DIRECTIVE = Edit the data from the line containing "Click the Disquette floppy icon" through the end of the data, replacing "badge" with "label" and keeping everything else the same. Return only those lines, without the pictures.

DATA FOR PROCESSING =

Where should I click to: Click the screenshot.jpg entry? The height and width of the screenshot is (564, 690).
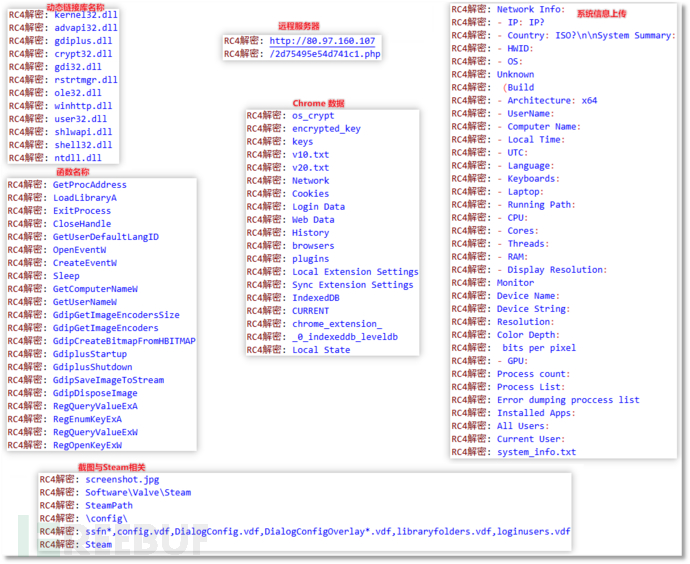122,480
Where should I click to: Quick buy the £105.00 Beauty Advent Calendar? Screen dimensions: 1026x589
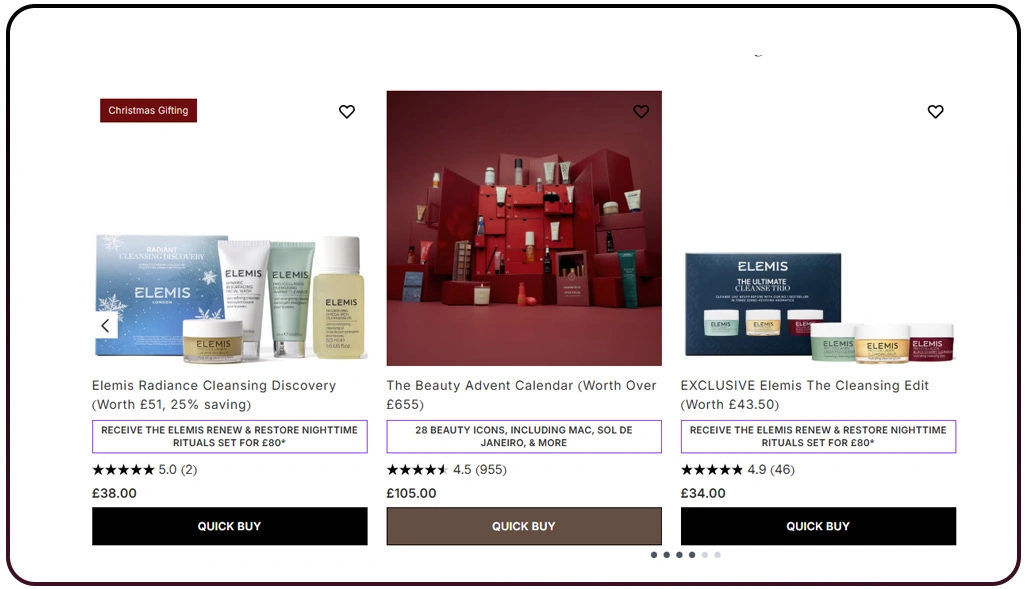(524, 526)
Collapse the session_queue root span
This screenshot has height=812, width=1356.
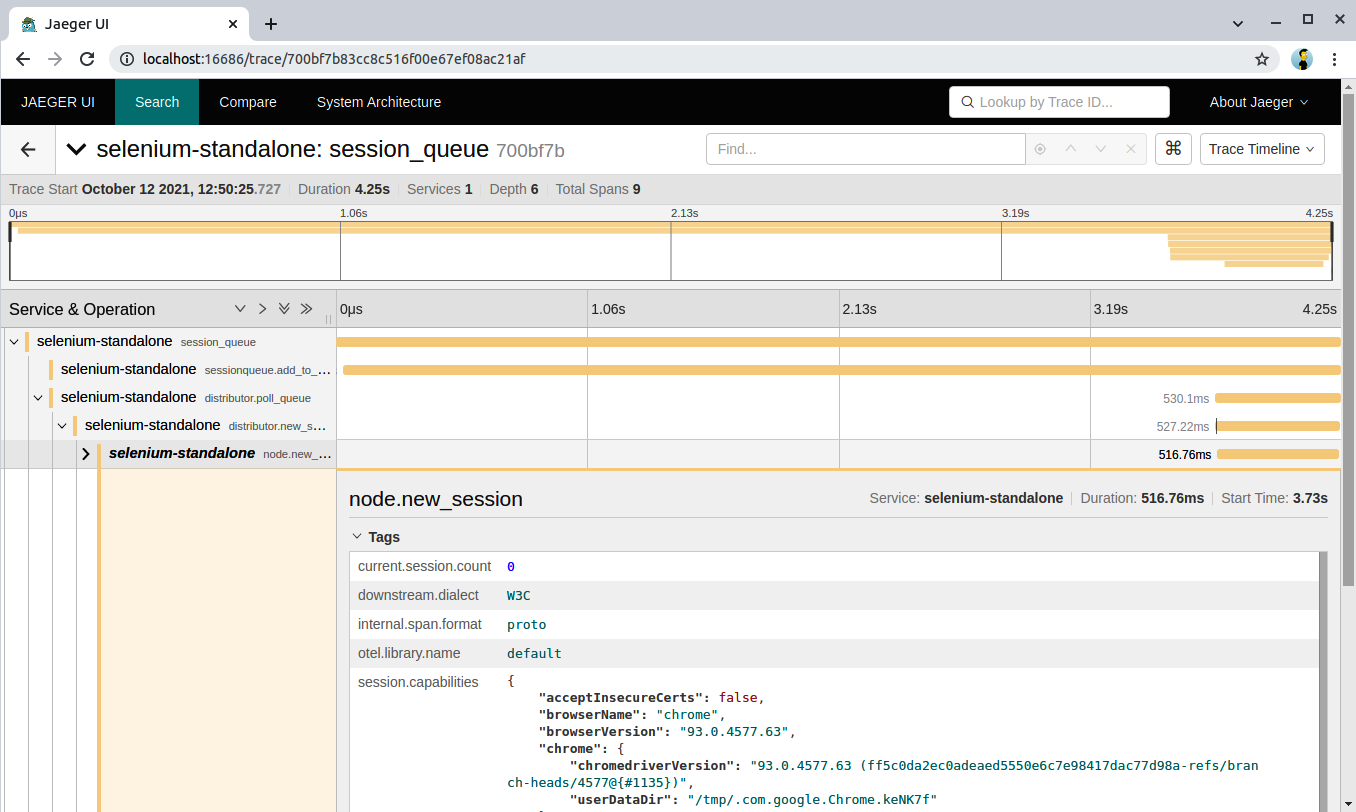click(14, 342)
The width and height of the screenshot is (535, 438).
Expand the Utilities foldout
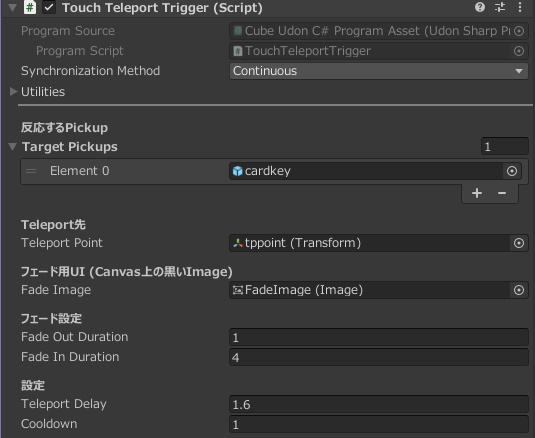(13, 91)
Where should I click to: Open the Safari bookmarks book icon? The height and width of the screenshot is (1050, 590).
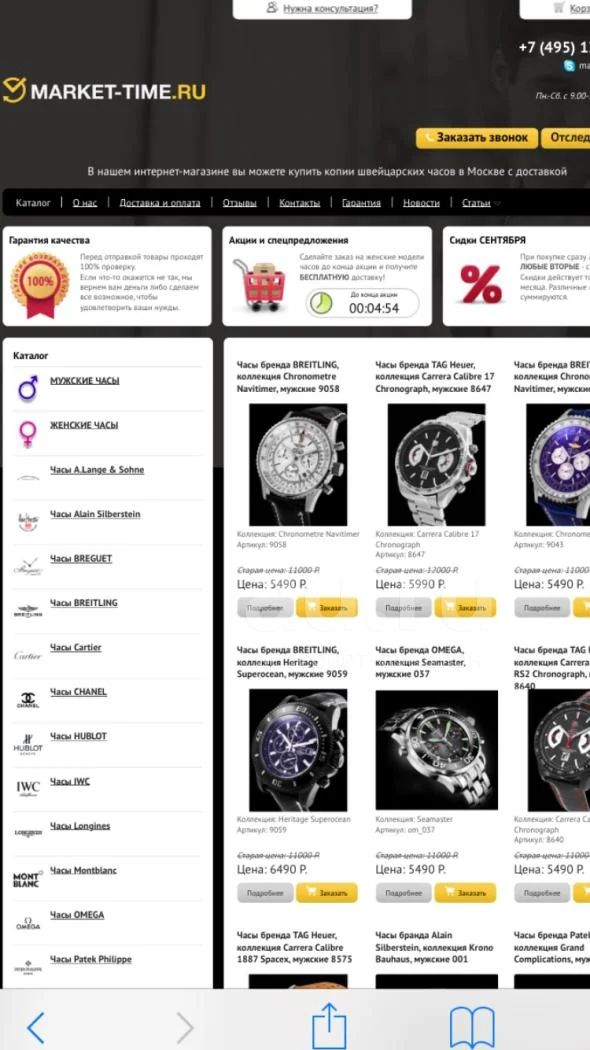click(472, 1028)
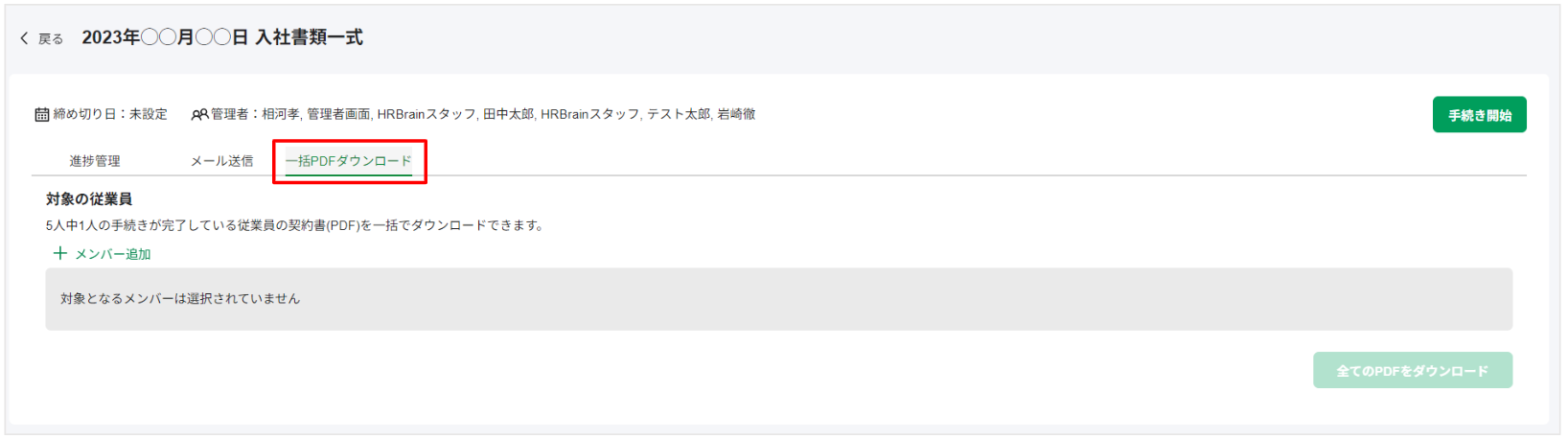1568x439 pixels.
Task: Click admin name 相河孝 in 管理者 list
Action: click(x=280, y=114)
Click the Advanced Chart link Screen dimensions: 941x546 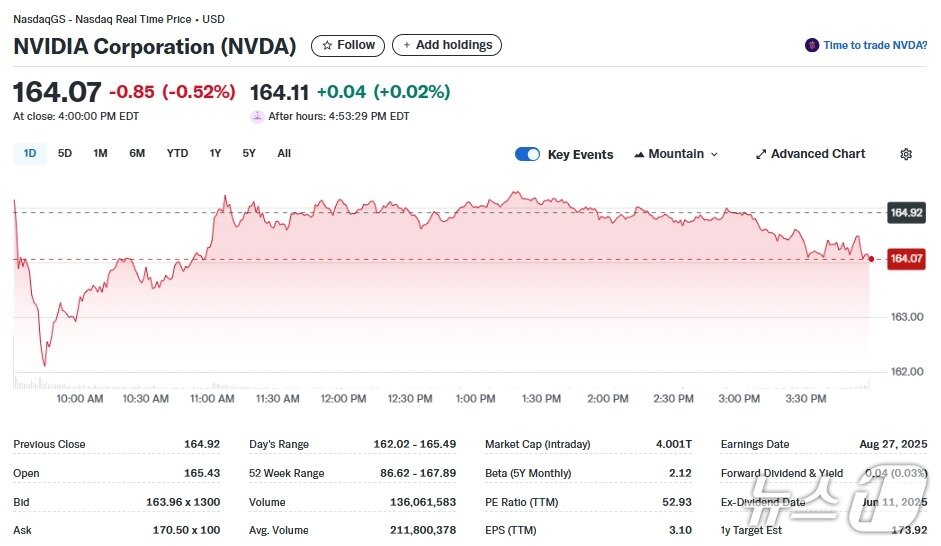point(818,154)
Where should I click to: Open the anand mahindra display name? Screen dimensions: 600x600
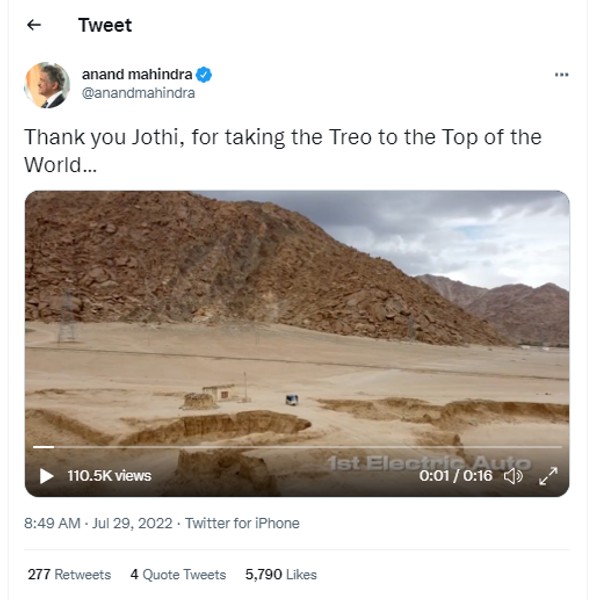[136, 74]
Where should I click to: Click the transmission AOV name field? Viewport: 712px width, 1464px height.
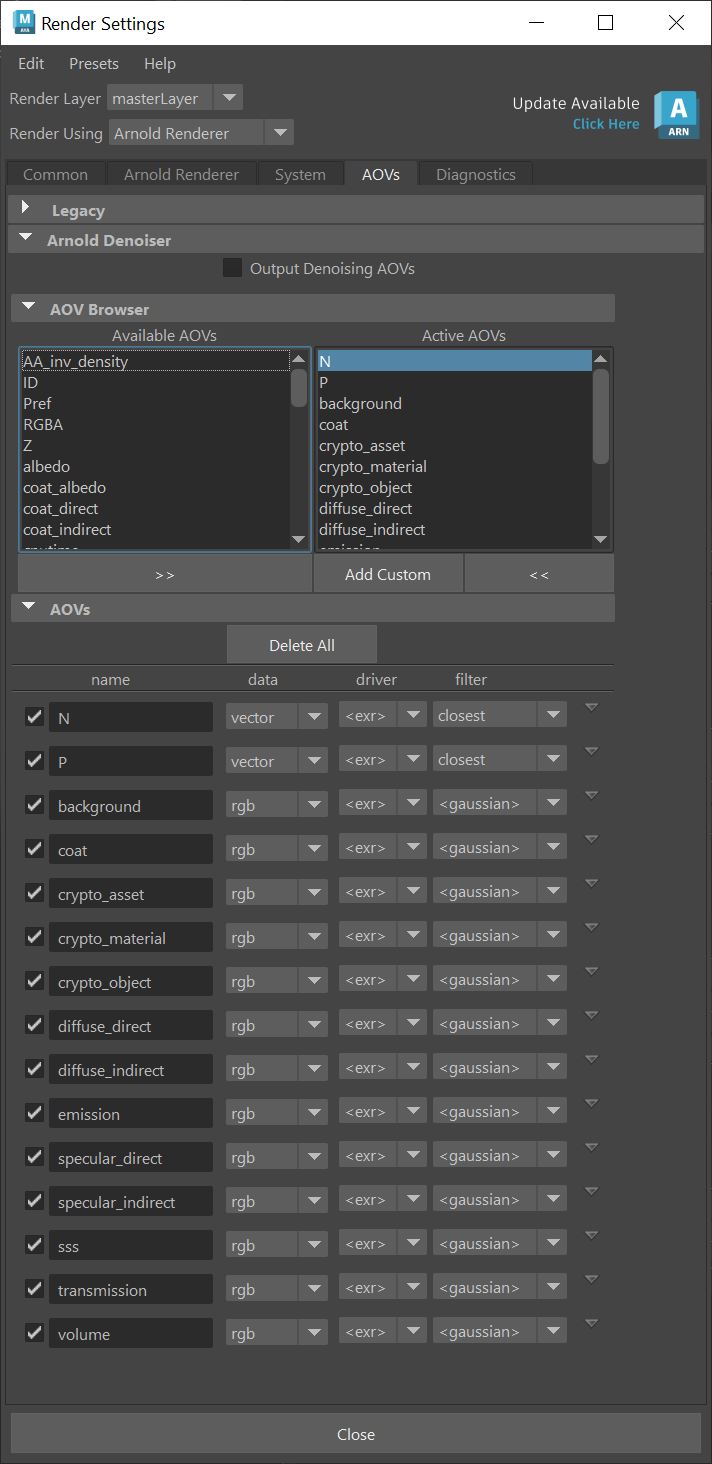131,1290
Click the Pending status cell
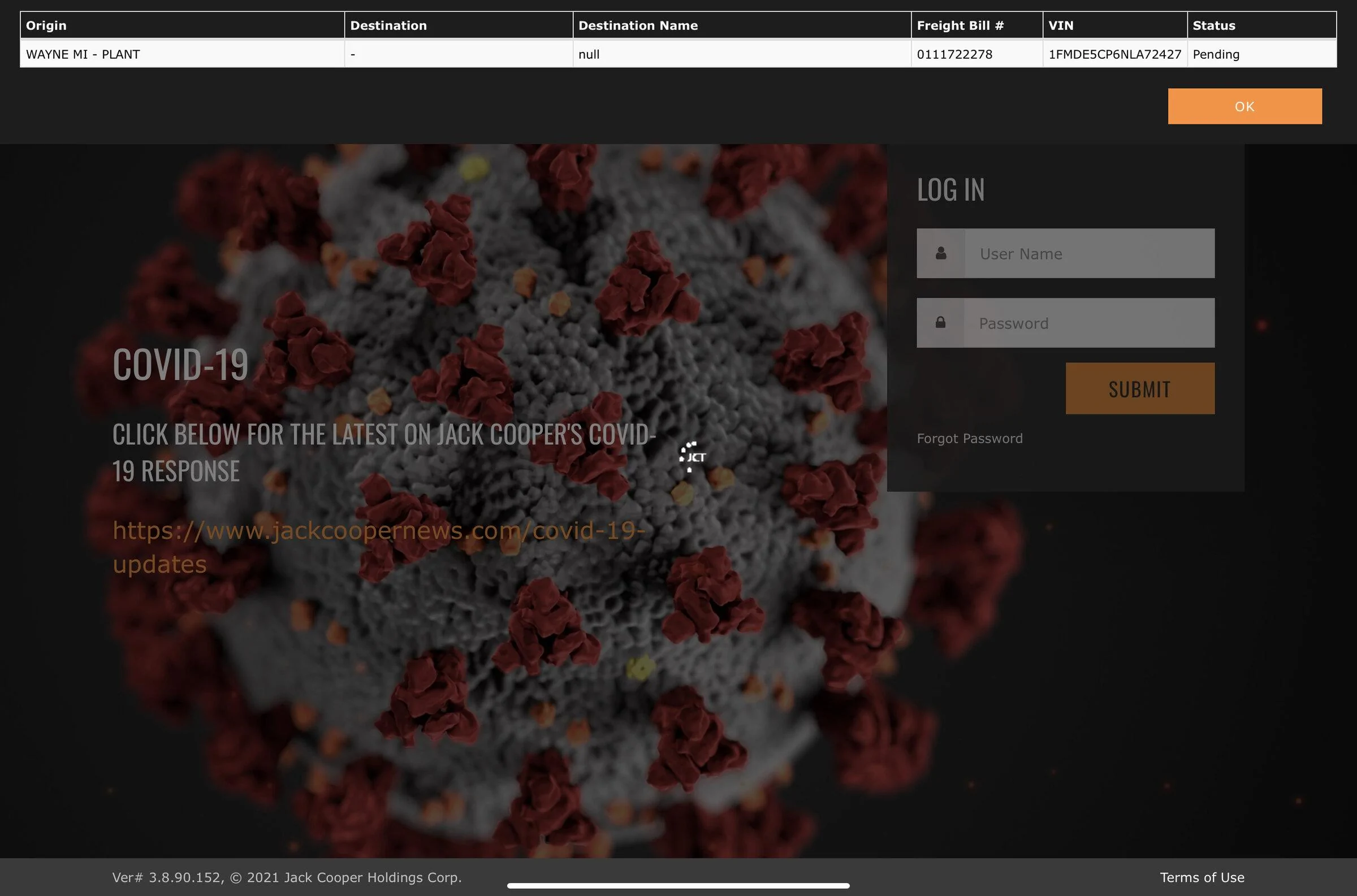Image resolution: width=1357 pixels, height=896 pixels. click(x=1261, y=54)
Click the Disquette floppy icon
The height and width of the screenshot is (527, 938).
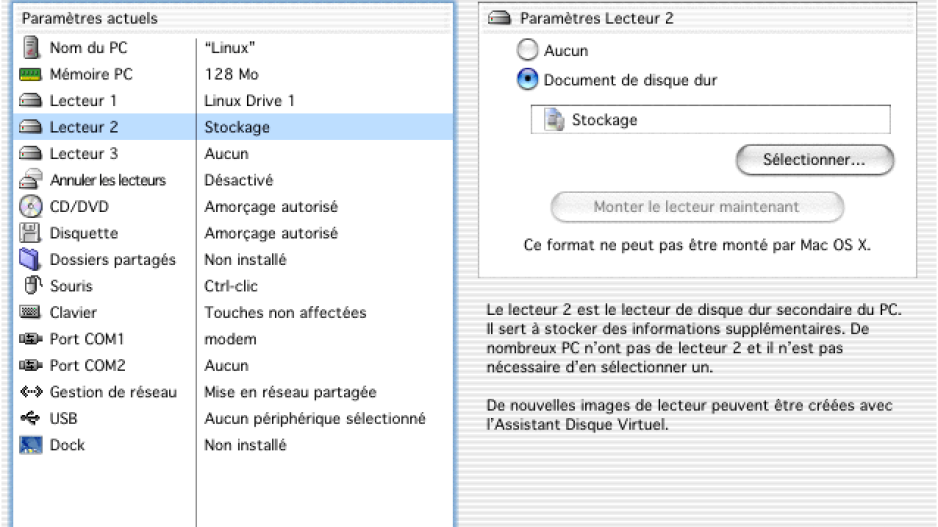[x=30, y=233]
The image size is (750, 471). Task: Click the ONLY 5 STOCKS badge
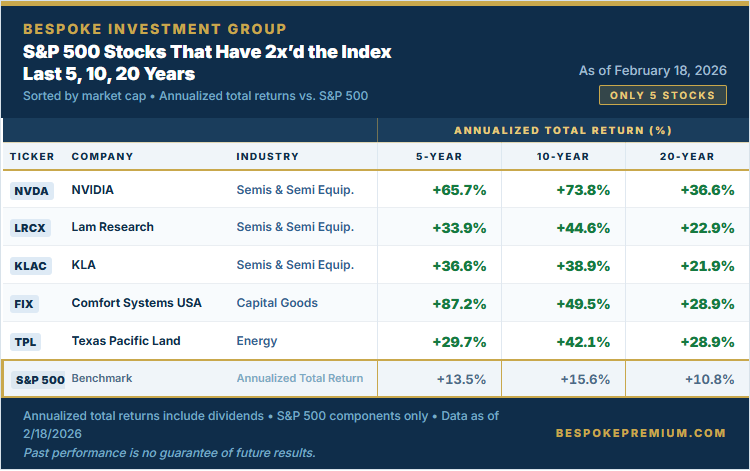pyautogui.click(x=663, y=95)
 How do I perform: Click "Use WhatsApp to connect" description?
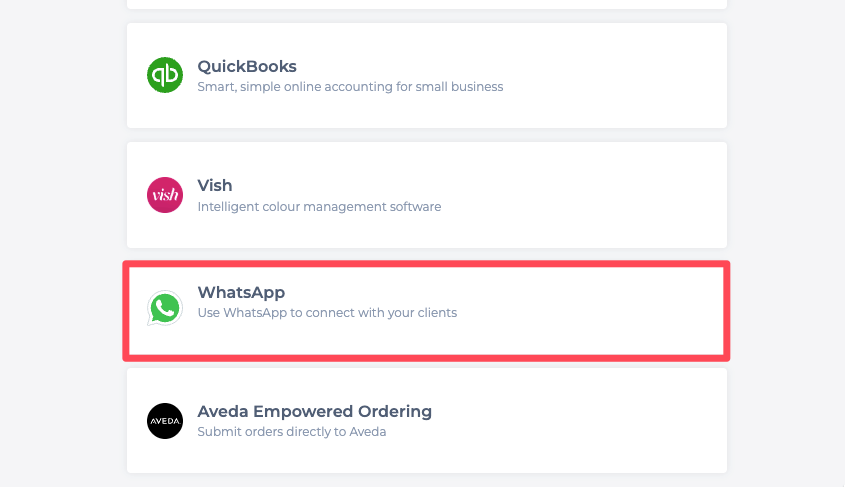[x=327, y=313]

EXERCISE SOLUTION =
Click the Disquette floppy icon
The height and width of the screenshot is (527, 938).
[x=30, y=233]
The image size is (750, 471). Task: Click the ONLY 5 STOCKS label
pyautogui.click(x=663, y=95)
 How do I perform: Click "Use WhatsApp to connect" description?
[x=327, y=313]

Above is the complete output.